The two crucial factors here are:
1. Practicing mindful eating, which means learning to listen to when our bodies are physically hungry vs. emotionally hungry, and slowing down with food. The body is amazing at regulating its own weight if we eat the right foods only when we are actually hungry, and stop eating when we are full. The problem is that many of us aren't tuning into our bodies enough to hear what they really need. Start cultivating awareness around your physical vs. emotional hunger by keeping a food journal. Write down everything you eat and next to it, write down how you were feeling before, physically and mentally. You may start to notice patterns of when you are eating when you aren’t physically hungry, and noticing is the first step to changing. Also, take note of how long it is taking you to eat each meal and snack. When we eat too quickly, we put our bodies into a stress state and can’t gauge how full we are getting. Here is some more info and tips for slowing down (link to Stress & Eating blog post) Working with an Eating Psychology Coach can help you learn ways to be more mindful with eating and help you navigate and work though your emotional hunger.
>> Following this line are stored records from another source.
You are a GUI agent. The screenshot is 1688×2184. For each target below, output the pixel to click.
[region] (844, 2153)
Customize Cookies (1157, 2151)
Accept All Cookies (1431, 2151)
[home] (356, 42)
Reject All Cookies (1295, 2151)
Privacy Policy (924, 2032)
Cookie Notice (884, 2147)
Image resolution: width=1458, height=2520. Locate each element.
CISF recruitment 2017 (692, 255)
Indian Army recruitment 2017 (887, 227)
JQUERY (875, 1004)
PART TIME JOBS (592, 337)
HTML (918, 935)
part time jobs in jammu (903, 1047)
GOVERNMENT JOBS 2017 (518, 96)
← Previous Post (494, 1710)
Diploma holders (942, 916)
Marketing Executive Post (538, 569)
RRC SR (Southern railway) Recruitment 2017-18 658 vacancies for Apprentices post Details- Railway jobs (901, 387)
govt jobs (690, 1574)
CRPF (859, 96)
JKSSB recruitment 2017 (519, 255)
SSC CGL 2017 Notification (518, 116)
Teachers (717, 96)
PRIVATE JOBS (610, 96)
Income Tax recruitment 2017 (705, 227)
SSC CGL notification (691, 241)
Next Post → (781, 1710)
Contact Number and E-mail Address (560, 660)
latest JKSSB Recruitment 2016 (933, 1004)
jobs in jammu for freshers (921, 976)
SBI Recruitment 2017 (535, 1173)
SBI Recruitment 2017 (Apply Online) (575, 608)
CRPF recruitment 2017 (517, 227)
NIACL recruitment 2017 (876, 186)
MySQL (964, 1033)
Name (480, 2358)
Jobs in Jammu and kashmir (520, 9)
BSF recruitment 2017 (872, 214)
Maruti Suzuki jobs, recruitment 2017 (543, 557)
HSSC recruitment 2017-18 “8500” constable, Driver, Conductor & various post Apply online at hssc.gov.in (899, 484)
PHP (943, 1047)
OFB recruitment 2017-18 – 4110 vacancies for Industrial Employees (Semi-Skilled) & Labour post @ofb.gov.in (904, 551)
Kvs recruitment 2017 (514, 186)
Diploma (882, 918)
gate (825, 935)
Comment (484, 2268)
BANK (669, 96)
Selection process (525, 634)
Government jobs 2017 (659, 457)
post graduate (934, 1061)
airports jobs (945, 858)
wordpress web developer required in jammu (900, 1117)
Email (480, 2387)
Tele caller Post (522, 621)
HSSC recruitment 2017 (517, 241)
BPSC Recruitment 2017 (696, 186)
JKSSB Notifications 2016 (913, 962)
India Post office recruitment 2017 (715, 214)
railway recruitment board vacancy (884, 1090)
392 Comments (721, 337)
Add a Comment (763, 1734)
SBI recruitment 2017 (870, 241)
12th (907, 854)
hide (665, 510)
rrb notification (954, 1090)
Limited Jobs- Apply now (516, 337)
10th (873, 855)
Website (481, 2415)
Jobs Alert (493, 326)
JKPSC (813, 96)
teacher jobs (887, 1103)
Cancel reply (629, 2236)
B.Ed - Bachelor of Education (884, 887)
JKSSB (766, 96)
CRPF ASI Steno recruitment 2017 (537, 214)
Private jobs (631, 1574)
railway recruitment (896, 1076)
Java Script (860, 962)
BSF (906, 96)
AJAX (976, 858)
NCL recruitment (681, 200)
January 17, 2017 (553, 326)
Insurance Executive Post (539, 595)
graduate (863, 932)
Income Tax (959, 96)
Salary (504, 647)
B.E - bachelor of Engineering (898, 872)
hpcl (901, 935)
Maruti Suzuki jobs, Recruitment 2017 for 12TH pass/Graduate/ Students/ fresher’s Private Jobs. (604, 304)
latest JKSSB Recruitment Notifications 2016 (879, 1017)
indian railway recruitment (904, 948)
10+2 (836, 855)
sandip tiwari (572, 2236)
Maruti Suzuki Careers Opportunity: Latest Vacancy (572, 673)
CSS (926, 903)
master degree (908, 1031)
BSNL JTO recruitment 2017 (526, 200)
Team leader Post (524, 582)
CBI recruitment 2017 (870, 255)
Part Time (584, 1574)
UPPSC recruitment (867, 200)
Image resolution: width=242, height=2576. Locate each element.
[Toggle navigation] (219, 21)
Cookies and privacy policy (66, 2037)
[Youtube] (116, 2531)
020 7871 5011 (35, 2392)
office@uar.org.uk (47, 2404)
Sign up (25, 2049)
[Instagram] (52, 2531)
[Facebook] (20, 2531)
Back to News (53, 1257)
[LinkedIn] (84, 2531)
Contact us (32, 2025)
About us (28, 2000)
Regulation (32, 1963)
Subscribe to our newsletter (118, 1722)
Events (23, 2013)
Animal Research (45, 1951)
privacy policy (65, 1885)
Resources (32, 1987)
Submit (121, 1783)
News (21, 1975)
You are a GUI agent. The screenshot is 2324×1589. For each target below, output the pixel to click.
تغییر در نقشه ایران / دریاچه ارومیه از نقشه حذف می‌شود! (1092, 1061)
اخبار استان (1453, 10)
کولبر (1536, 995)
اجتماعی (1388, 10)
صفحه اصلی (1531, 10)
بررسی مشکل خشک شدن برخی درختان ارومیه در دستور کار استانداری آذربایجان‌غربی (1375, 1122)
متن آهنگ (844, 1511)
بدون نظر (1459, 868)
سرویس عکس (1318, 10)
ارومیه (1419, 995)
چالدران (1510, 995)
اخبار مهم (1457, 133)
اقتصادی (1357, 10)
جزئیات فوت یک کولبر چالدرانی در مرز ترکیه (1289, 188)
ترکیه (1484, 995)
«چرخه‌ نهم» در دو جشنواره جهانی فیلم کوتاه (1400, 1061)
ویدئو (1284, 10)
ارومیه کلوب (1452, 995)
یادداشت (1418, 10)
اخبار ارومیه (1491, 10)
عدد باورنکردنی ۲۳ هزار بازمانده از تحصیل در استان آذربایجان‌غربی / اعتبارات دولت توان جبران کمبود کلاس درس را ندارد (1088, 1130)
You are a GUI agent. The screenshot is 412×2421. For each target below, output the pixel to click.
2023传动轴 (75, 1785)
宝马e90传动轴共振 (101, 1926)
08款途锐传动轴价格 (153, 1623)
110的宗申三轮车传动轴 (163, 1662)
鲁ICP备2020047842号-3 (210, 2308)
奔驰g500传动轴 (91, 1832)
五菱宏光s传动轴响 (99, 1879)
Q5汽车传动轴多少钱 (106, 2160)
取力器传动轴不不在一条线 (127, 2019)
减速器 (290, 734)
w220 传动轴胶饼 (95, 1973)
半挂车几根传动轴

2. Eating nutrient dense snacks that won't spike blood sugar and will keep you fuller for longer, which means snacks full of healthy proteins and fats and complex carbohydrates. Our blood sugar levels rise and drop too drastically when we eat too many refined carbohydrates (aka: cookies, chips, cereal, candy, juices, soda). Some of my favorite healthy snacks include:
Veggies and/or Mary's Gone crackers with hummus
An apple or banana with almond or peanut butter
Half of an avocado with sea salt
Canned sardines or tuna
Homemade energy balls.
Blood Sugar Regulation
Losing weight and maintaining a healthy weight requires keeping our blood sugar balanced. If we are getting enough essential fats, clean protein, and complex carbohydrates in our meals, blood sugar levels will stay within normal range. If you are feeling like you need to snack just to bring your blood sugar levels back up (feeling jittery, fatigued, lightheaded), you may want to examine your overall diet to see where you can eliminate refined carbohydrates and add in more healthy proteins and fats, especially at breakfast. That being said, even if you are eating healthy snacks, it's not good to be constantly snacking throughout the entire day, because we need to give our insulin (our fat storing hormone) a rest. If we never let ourselves get to the point where we feel hunger pangs, our insulin levels will always be elevated, storing excess nutrients as fat. It's important to strategically snack to find that balance of never feeling either too hungry or too full.
A Lot to Digest?
It's always beneficial to see a Nutrition & Eating Psychology Coach when you are setting out to make changes in your diet and lifestyle because it can be challenging at first! Our brains are wired to keep repeating patterns, so it's helpful to have someone to partner with you to start changing those ingrained habits.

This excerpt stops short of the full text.